Believe it or not, these grown men even play Twister out there. Their motto seems to be, “The more, the merrier,” because when two of them start playing it, everybody else sees this as an invitation to hop right in and play it, too. Pretty soon, there’s a writhing mass of twisted-up arms and legs that takes the two guys in the zebra shirts a good 15 minutes to untangle. This is a real crowd pleaser. Everyone in the stands goes nuts with half of them whooping like Indians and waving their foam fingers in the air while the other half boos and hisses and throws bottles onto the field.

And speaking of the guys in the striped shirts, I still haven’t figured out what they’re doing out there. They run around an awful lot. Maybe they’re trying to play tag with those big guys. They also keep dropping yellow hankies like so much used Kleenex. Then one of them stands in the middle and does some sign language that could mean anything from “the restrooms are that way” to “get me some beer and peanuts down here and quick!” I’m never sure.

When one side finally carries the ball over the white line, the crowd goes nuts again with some serious yodelling and foam finger waving while certain sections bust out with “the wave.” Predictably, the other team boos loudly again, throwing bottles and insults onto the turf and making ugly faces.

At the end of the game, they present awards to the winners, which, in my opinion, never go to the right people. Why should thugs be rewarded for tackling (assaulting), hitting (battery), intercepting (stealing), and outright conspiracy, all actions which would be felonies off the gridiron? The real heroes here are their mothers.

It goes completely against the laws of nature for a mother to sit and watch someone else attempt to tackle, pin, outrun, or otherwise put a hurt on her son in any way. Every instinct tells her to trip the other kid or to wade in swinging her purse. It takes a great deal of self-restraint to keep from clunking an opponent with your red purse. I know what I’m talking about.
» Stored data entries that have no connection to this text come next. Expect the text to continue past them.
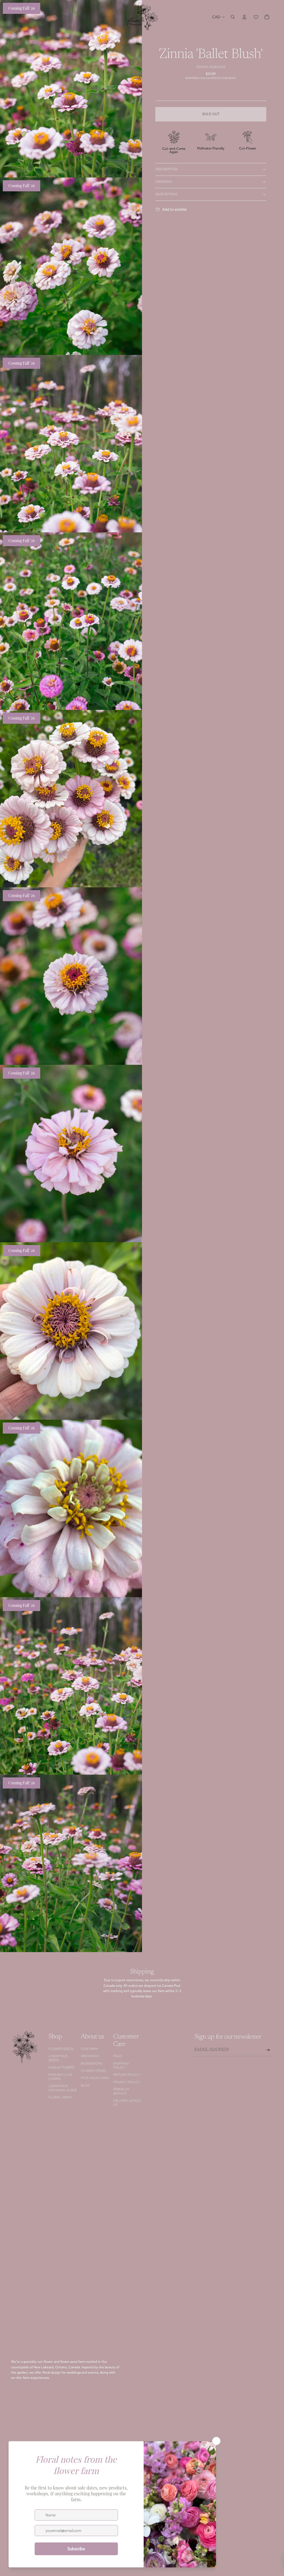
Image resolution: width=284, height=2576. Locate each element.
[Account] (244, 17)
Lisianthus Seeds (58, 2058)
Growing (163, 182)
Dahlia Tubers (61, 2067)
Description (166, 169)
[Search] (233, 17)
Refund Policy (126, 2074)
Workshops (91, 2063)
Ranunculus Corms (60, 2076)
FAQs (117, 2056)
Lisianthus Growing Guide (63, 2088)
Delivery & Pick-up (127, 2103)
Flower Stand (93, 2071)
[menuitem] (103, 17)
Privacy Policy (127, 2082)
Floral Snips (60, 2097)
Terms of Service (121, 2091)
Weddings (90, 2056)
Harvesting (166, 194)
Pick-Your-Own (95, 2078)
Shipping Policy (121, 2065)
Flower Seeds (61, 2049)
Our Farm (89, 2049)
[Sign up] (268, 2050)
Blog (85, 2085)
Sadly, we all know that the shiny rings won’t go to the people who really deserve them, so I have a different ending to this annual contest. I’m no dummy. I know what those x’s and o’s mean that the coaches are always scribbling on their papers. Just for once, why don’t those lugs finish things up by hugging and kissing each other, apologizing for their loutish behavior and then let the other side have a turn at wearing their rings. Now that would be a clear testament of civility and Christian virtue to all our children who are watching. If they could be the “big men” for once and set this example, I’d say throw the confetti, commissioner. Throw the confetti.